Since the beginning of the year, the main beneficiaries of such renewed central bank activism have been CTAs and Global Macro. According to Lyxor indices, these strategies are the only ones posting positive returns year to date (3.3% and 0.2% respectively). At the other end of the spectrum, hedge fund strategies with more market directionality such as L/S Equity and Event Driven underperformed (-2.1% and -2.3% respectively). Our recommendations remain the same: a preference in strategies with a relative value approach (overweight Global Macro and Fixed Income Arbitrage, along with L/S Equity Market Neutral and L/S Equity Variable Bias).

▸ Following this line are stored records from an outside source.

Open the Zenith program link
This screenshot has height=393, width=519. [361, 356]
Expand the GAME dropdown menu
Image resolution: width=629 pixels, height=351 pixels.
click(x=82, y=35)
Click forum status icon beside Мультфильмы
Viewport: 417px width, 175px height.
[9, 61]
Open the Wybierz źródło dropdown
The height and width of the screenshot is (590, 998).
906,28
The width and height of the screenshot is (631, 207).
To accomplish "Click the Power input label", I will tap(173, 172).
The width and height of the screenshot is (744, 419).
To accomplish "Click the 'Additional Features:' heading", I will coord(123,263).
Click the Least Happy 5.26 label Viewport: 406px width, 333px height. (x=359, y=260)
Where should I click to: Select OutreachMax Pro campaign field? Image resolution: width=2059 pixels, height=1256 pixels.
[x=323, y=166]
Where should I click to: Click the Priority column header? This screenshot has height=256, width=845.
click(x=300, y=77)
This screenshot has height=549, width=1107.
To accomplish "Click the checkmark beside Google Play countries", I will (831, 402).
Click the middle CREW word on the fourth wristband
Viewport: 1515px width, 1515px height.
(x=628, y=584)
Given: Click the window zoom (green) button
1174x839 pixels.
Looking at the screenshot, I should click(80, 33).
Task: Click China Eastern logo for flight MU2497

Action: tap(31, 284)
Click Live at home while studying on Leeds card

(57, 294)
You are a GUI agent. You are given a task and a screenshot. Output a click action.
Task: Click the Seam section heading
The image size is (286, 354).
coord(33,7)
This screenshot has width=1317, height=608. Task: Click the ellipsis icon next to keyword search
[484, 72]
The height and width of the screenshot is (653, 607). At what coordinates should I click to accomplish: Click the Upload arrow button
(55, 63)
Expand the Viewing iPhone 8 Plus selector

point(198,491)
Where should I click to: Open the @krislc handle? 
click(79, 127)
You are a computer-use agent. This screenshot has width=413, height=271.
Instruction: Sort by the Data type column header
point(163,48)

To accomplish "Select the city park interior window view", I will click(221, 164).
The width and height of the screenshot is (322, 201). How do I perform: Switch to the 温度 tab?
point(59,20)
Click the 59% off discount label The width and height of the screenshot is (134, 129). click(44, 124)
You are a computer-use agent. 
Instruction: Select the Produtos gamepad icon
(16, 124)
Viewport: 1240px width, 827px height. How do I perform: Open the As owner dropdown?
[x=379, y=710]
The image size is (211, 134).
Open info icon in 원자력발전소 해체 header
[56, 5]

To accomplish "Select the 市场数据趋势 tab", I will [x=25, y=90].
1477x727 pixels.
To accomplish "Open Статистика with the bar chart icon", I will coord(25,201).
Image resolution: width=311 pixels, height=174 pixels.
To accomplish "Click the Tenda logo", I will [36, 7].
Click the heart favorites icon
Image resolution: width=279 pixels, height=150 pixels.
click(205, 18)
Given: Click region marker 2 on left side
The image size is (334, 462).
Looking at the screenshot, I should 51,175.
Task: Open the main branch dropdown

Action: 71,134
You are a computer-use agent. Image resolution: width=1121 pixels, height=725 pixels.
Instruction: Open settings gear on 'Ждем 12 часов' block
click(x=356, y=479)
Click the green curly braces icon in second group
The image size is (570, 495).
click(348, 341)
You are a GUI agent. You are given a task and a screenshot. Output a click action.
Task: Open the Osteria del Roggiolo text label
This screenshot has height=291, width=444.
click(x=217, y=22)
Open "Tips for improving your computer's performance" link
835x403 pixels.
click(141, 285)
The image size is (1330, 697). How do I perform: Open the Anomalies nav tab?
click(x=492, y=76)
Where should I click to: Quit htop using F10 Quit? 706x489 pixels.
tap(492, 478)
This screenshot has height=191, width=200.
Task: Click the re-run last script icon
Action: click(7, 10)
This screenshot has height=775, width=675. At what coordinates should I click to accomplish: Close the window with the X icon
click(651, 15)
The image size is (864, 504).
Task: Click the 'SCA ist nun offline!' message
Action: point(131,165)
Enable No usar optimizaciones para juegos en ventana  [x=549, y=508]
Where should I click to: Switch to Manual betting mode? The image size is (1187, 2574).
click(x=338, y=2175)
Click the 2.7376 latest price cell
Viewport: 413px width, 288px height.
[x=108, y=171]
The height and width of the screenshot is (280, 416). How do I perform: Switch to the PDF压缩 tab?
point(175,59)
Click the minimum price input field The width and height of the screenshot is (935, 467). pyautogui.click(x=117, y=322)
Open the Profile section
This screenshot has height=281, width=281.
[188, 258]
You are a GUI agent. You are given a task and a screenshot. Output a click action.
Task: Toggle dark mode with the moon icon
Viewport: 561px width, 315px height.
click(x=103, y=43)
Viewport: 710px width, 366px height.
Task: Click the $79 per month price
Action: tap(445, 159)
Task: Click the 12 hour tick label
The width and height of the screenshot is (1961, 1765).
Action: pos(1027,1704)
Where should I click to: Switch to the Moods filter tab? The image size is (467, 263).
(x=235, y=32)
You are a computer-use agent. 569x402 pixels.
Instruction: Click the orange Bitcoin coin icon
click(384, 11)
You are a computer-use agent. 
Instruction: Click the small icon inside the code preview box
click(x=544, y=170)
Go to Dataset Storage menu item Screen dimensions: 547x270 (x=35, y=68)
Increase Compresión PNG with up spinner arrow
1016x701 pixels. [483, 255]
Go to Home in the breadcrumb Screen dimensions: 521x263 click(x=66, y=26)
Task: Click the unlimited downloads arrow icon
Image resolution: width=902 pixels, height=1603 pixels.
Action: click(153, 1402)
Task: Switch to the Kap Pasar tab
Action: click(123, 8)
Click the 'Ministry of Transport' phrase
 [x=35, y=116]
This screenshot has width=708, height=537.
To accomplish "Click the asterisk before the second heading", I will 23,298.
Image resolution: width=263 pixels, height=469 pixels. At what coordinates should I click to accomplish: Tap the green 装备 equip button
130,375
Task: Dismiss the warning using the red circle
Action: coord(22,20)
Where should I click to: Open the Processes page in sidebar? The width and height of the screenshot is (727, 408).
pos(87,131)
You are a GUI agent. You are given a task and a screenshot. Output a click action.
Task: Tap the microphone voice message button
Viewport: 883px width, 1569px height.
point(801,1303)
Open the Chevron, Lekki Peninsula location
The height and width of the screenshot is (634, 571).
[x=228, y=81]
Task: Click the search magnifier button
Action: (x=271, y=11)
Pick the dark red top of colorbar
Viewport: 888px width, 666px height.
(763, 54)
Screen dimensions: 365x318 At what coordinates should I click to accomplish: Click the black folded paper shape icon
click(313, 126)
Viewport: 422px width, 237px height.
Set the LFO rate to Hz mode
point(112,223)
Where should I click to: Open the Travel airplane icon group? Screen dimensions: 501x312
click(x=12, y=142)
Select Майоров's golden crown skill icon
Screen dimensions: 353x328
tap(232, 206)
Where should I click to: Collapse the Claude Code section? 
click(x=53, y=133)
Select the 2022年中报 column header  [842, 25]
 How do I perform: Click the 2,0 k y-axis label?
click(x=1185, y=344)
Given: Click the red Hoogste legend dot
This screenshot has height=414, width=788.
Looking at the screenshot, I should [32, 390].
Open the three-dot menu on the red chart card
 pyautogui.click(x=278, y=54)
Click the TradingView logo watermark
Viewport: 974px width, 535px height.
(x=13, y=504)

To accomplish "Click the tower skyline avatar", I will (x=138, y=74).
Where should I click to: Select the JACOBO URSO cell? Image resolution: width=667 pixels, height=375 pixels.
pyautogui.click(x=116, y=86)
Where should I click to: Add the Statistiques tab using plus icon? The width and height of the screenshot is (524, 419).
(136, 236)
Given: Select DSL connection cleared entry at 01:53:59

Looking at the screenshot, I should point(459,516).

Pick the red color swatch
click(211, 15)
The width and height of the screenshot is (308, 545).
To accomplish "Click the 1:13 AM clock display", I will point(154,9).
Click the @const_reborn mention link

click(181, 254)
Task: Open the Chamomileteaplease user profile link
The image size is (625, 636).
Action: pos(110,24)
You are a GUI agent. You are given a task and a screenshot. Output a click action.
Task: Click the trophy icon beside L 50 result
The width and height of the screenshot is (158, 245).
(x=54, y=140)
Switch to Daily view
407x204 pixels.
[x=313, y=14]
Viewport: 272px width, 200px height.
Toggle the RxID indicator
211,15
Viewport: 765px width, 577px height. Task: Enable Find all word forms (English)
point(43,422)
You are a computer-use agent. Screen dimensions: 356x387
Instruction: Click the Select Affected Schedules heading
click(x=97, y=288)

On the contrary, we continue to recommend avoiding L/S Equity Long Bias, L/S Credit and Special Situations in Event Driven.
Going forward, markets remain concerned about recession risks in the US and the declining marginal impact of central bank actions. Translated into hedge fund allocation, a very defensive investor would favor a 100% allocation to CTAs. Managed Futures will be the only hedge fund strategy delivering positive returns if US equities enter bear market. We do not fall into the group of pessimists. We note that US consumption continued to grow at a robust pace in Q4 last year and real wages continued to move higher into 2016. This should ultimately support activity and lead to a rebound in risk assets at a later stage.